**Task directions:**
Transcribe the data that follows in full. Leave out the pictures.

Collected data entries

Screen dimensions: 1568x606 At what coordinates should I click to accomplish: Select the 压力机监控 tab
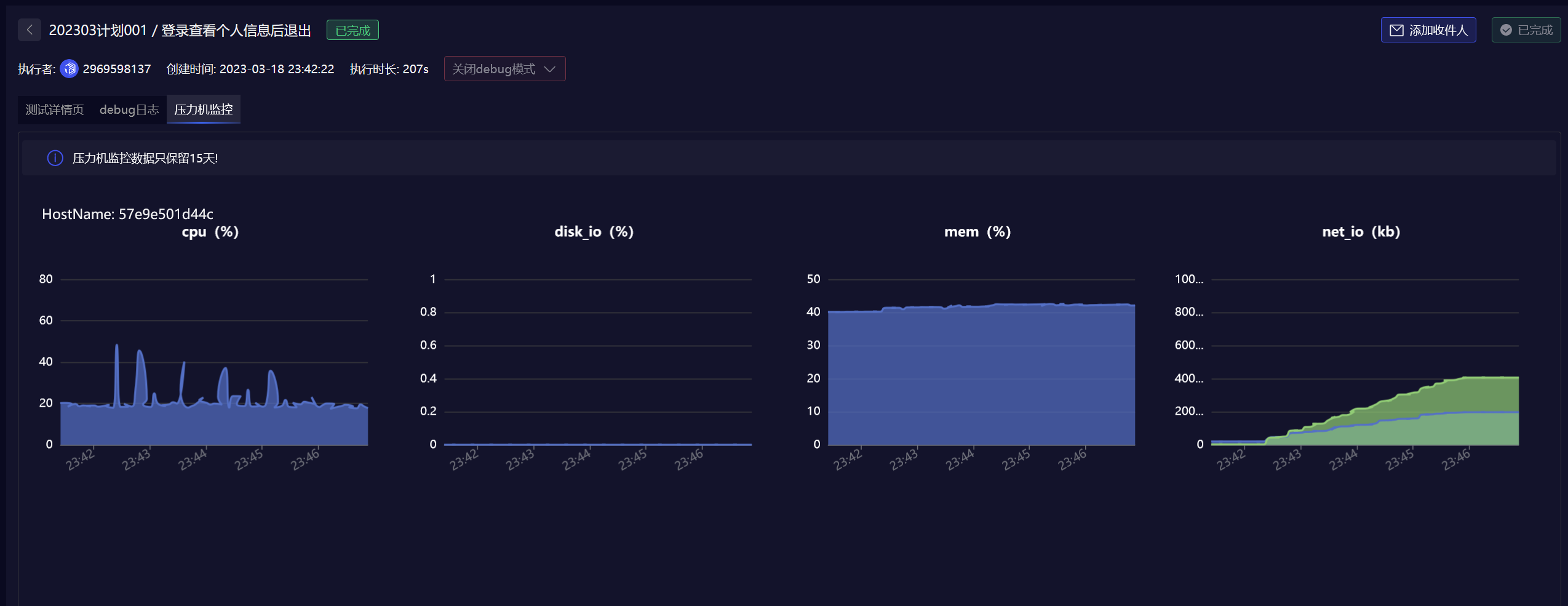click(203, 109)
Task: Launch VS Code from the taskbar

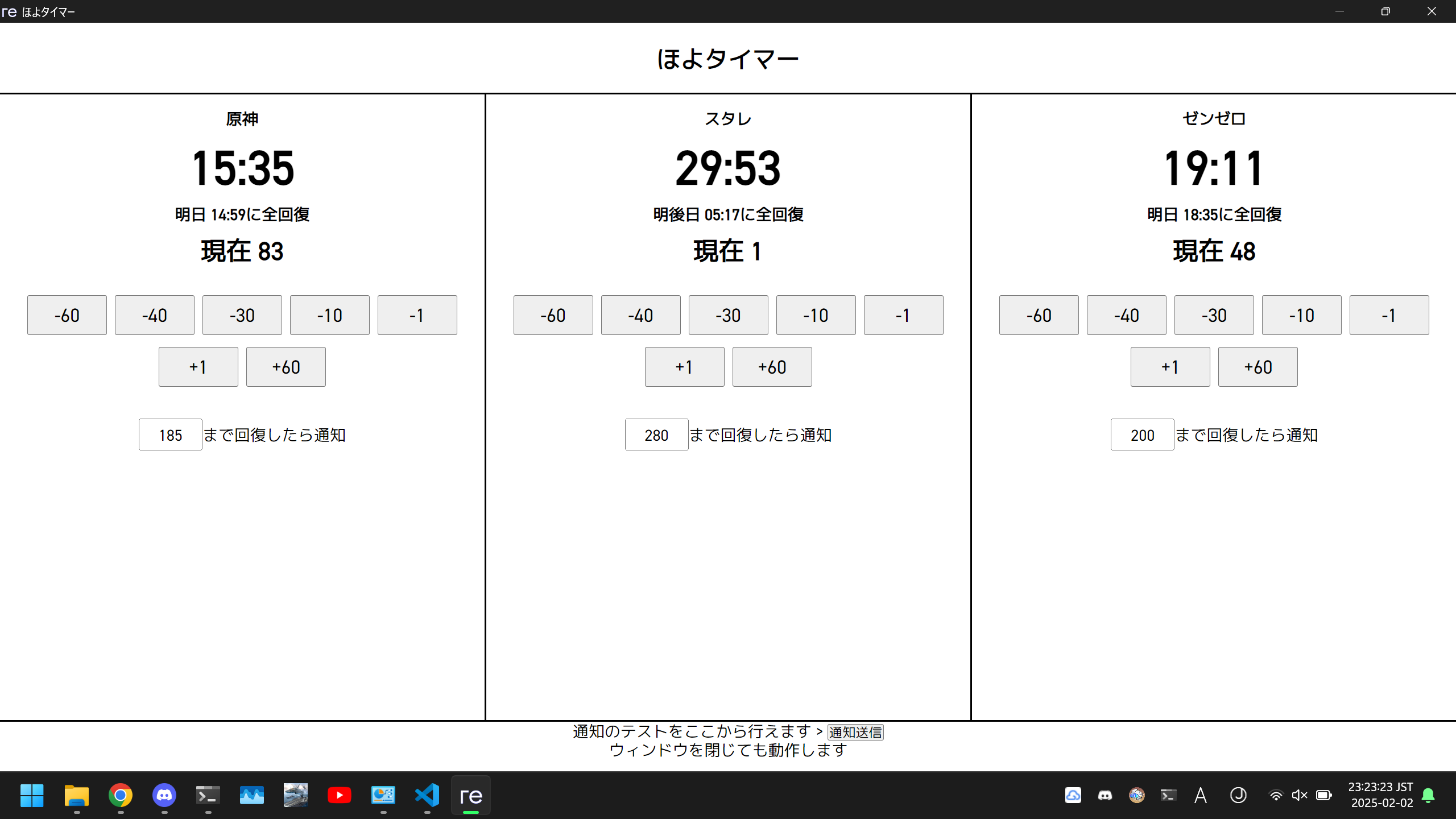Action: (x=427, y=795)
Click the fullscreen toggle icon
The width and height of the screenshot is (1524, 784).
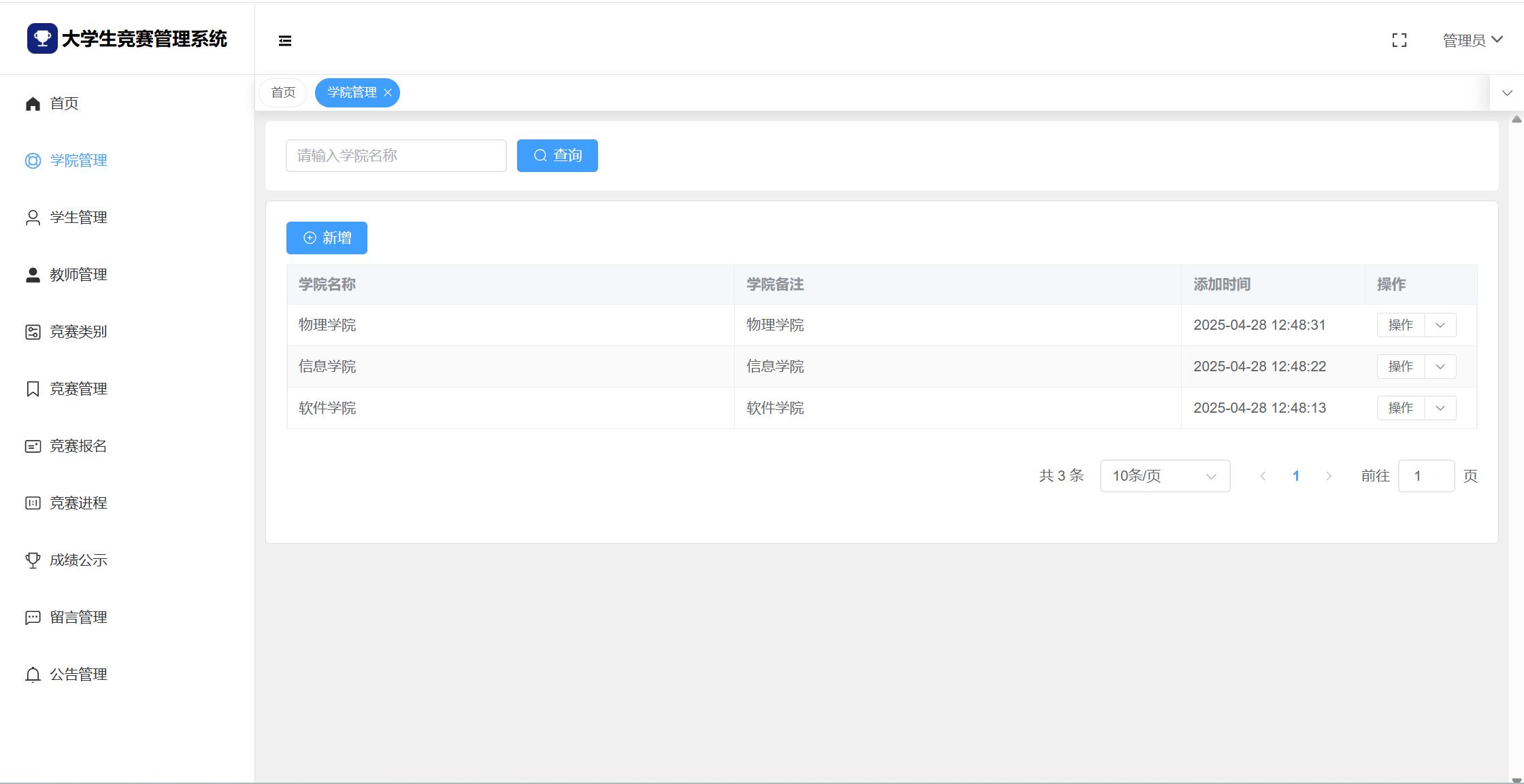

**Reply:**
Screen dimensions: 1568x606 At what coordinates should I click to accomplish: Select the 压力机监控 tab
click(203, 109)
Task: Launch VS Code from the taskbar

Action: (x=427, y=795)
Click the fullscreen toggle icon
The width and height of the screenshot is (1524, 784).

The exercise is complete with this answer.